Une profession qui se féminise serait une profession qui se paupérise… Vous connaissiez cette expression ? Pas moi ! c’est un estimé collègue (le Prof E. de Becker) qui au détour d’une conversation m’a fait part de cette fameuse maxime, non pas pour la soutenir mais plutôt pour la craindre et en dénoncer les risques dans notre profession médicale.
C’est visiblement un phénomène connu et redouté dans les milieux professionnels et qui frappe particulièrement l’enseignement, le barreau et la médecine.
Comment le comprendre ?
Une profession qui se paupérise, c’est un métier qui souffre. Si on prend l’exemple de la médecine, puisqu’elle nous concerne au premier plan, on voit l’apparition de vrais déserts médicaux en France et des zones de pénurie relative en Belgique.
On voit un phénomène en même temps d’allongement des temps de carrière mais qui s’associe paradoxalement à un rabotement des pensions.
On voit globalement une diminution des revenus (à part dans certaines spécialités, de plus en plus isolées) et une diminution du niveau de vie malgré un sentiment (objectif et/ou subjectif) d’augmentation de la charge de travail et du stress associé.
On voit enfin un manque de reconnaissance du métier par les politiques et le grand public et une minimisation de la charge mentale portée par les médecins du fait des responsabilités humaines et médico-légales qui lui sont associées.
Force est de constater que, selon ces critères en tous cas, oui, la profession médicale serait bel et bien en train de se paupériser.
Et la féminisation là dedans ?
Elle est réelle puisque actuellement 60 % des étudiants en médecine sont des femmes, alors que pour la petite histoire, la première femme diplômée de médecine, Isala Van Diest, le fut en 1884 à l’âge de 42 ans après avoir dû combattre les idées reçues et la volonté de tous qu’elle soit plutôt infirmière.
Quel est le lien de cause à effet entre féminisation et paupérisation s’il y en a un?
Il est probablement double et réciproque.
Les femmes seraient une des causes de la paupérisation. Hé oui, c’est bien connu, elles sont moins revendicatrices, moins agressives, elles provoquent moins de chahut social et ont tendance à plus se laisser faire. C’est en tous cas ce qui traîne encore aujourd’hui dans nos imaginaires collectifs. Leur arrivée dans un métier ouvre dès lors la possibilité aux dirigeants de réaliser des coupes dans le budget, des limitations de moyens, sachant que l’opposition en face d’eux sera « faible » (le mythe de la femme fragile) voire inexistante et pourra rapidement être matée.

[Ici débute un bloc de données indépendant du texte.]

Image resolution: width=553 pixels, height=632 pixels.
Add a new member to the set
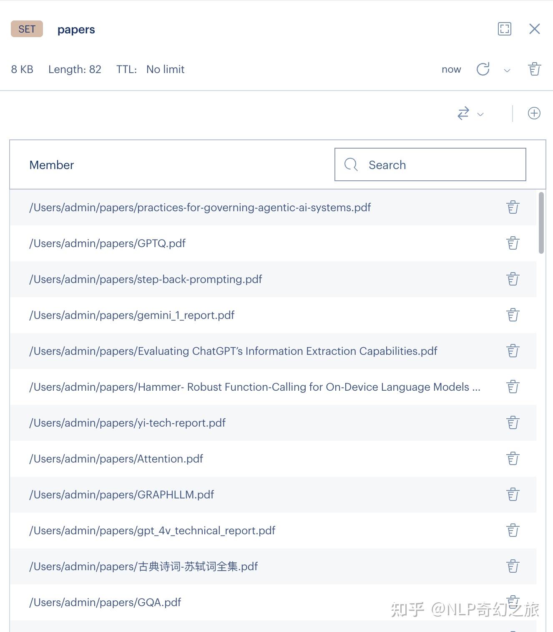click(534, 113)
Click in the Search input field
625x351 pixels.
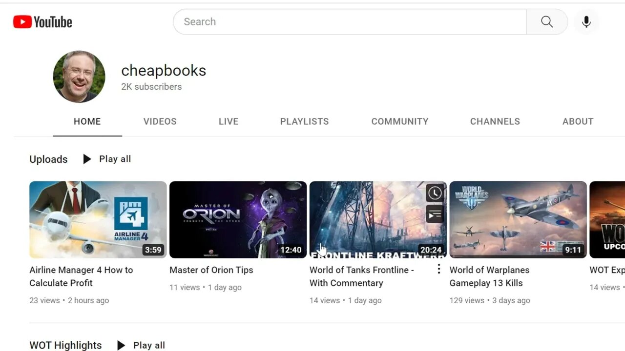coord(349,22)
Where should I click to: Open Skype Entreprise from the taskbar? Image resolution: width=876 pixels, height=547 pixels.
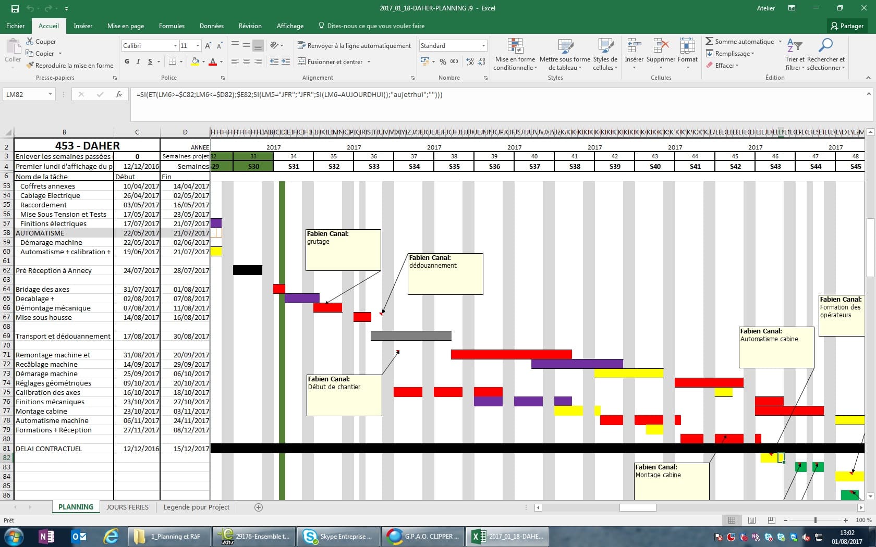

Mais la féminisation pourrait également être la conséquence de cette paupérisation. En effet, une profession qui souffre se voit délaissée par les hommes qui préfèrent abandonner un métier qui n’est plus valorisant ou moins rentable. Les femmes, moins attachées au prestige et à la reconnaissance sociale, investissent dès lors ces professions délaissées et s’y retrouvent majoritaires.
Cause ou conséquence, on voit que les stéréotypes ont encore la vie dure et il ne tient qu’à nous, hommes et femmes médecins, de les faire mentir dans notre profession et surtout d’œuvrer à ce qu’elle ne se paupérise pas encore plus !
Derniers commentaires
Charles KARIGER
13 février 2020Au XIXème siècle le mot "secrétaire" n'existait qu'au masculin. Ministres et écrivains étaient aidés par Monsieur LE secrétaire. La dévalorisation du statut social fait qu'aujourd'hui les gens "importants" (?) ne veulent même plus parler à "la petite secrétaire", celle qui apporte les cafés.

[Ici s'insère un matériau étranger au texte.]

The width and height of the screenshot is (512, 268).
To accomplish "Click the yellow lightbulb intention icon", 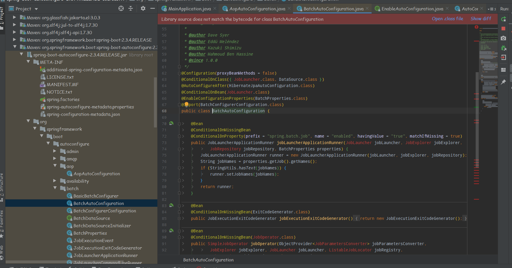I will coord(187,104).
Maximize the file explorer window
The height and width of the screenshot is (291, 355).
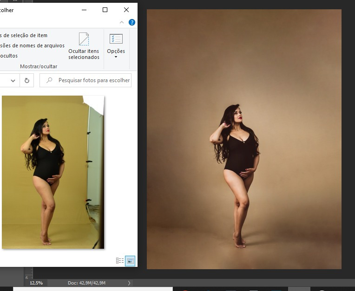point(105,10)
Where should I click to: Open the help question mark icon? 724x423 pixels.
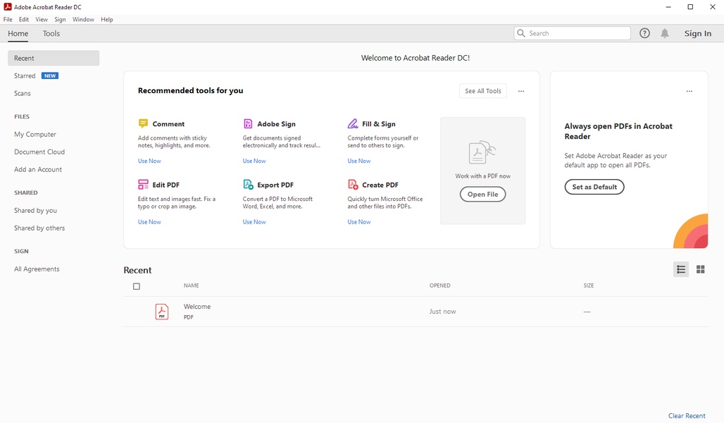644,33
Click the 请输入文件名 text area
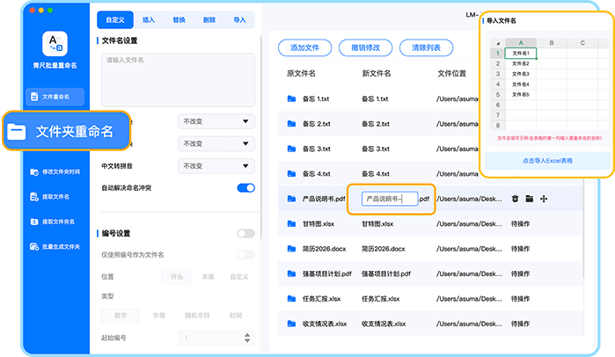The image size is (615, 357). [x=178, y=79]
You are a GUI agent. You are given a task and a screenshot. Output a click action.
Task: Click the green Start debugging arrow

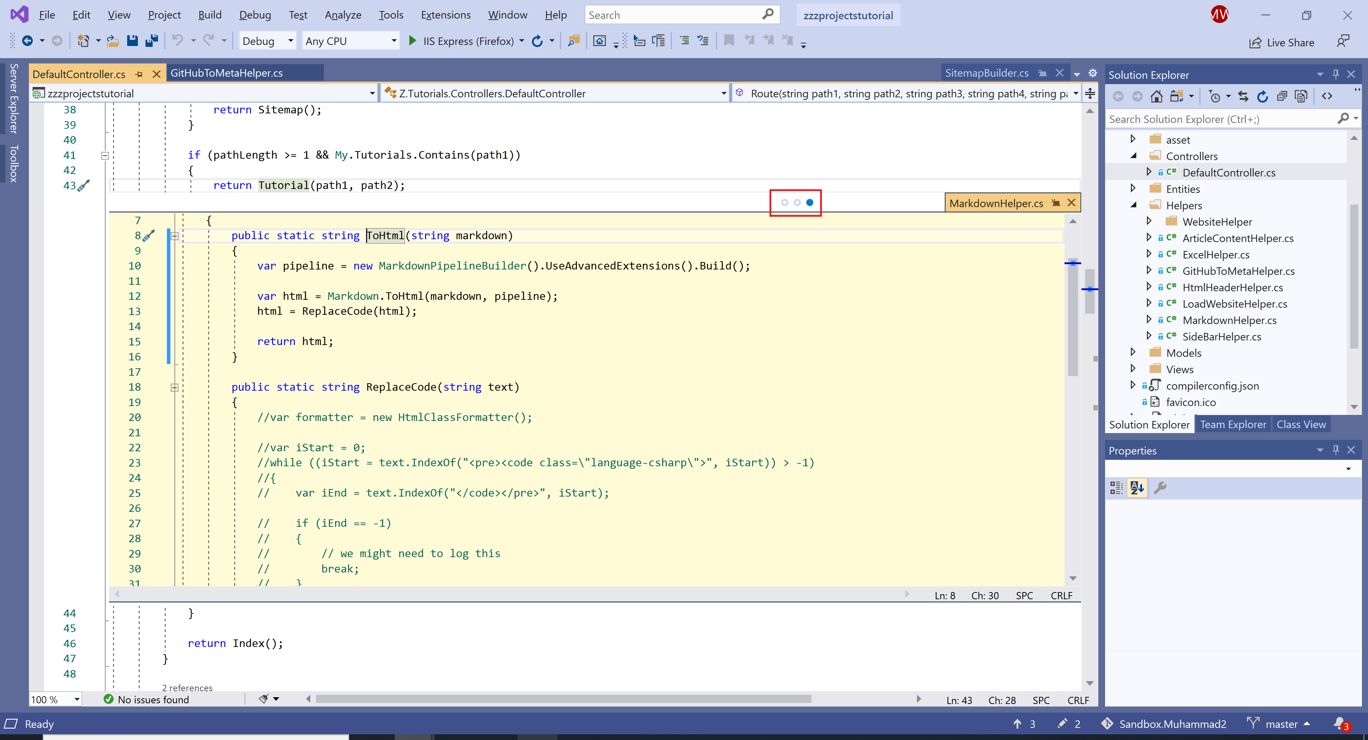tap(412, 41)
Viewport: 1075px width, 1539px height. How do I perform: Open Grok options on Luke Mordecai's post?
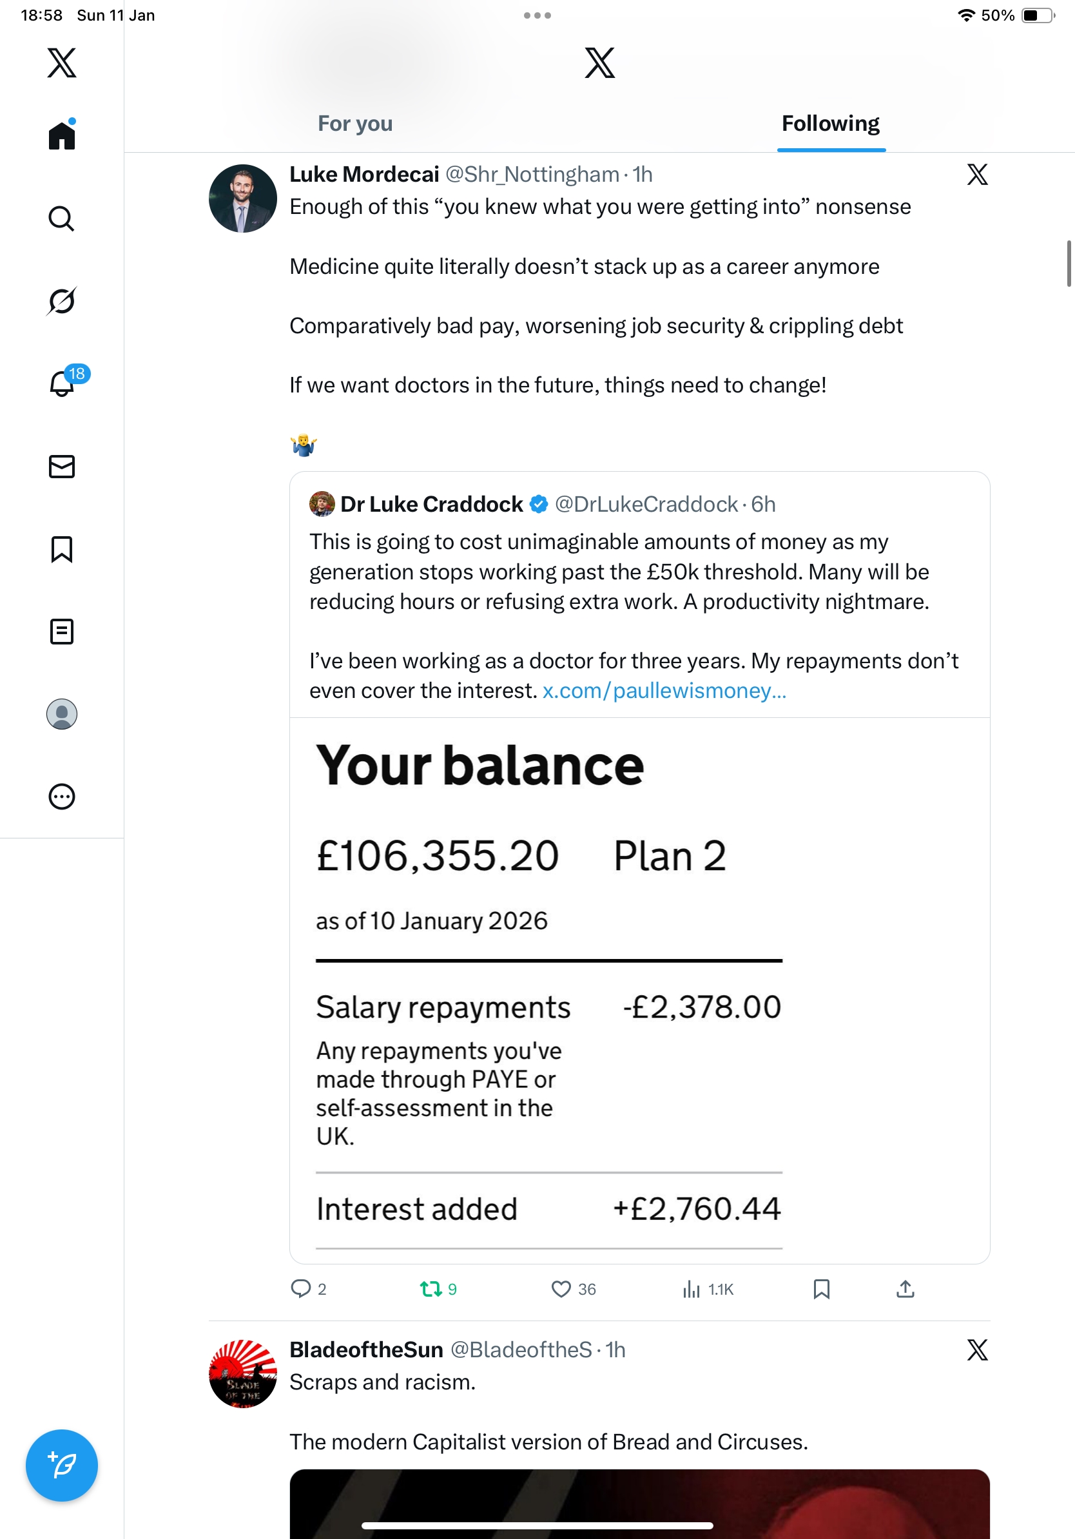coord(977,174)
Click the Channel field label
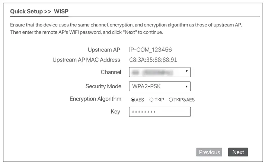Screen dimensions: 265x165 point(111,72)
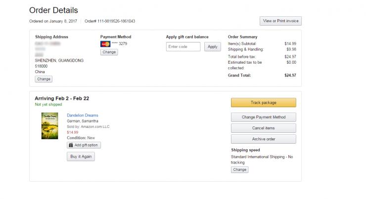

Au début du XXème siècle LE maître d'école n’existait qu'au masculin. La dévalorisation sociale en a fait "UNE bête petite instit'".
La dévalorisation du statut des médecins est suffisamment avancée pour que le médecin mâle devienne sous peu aussi anachronique, aussi anecdotique que l'infirmier.
C'est une horrible constante sociale: seule les fonctions dévalorisées se féminisent aisément.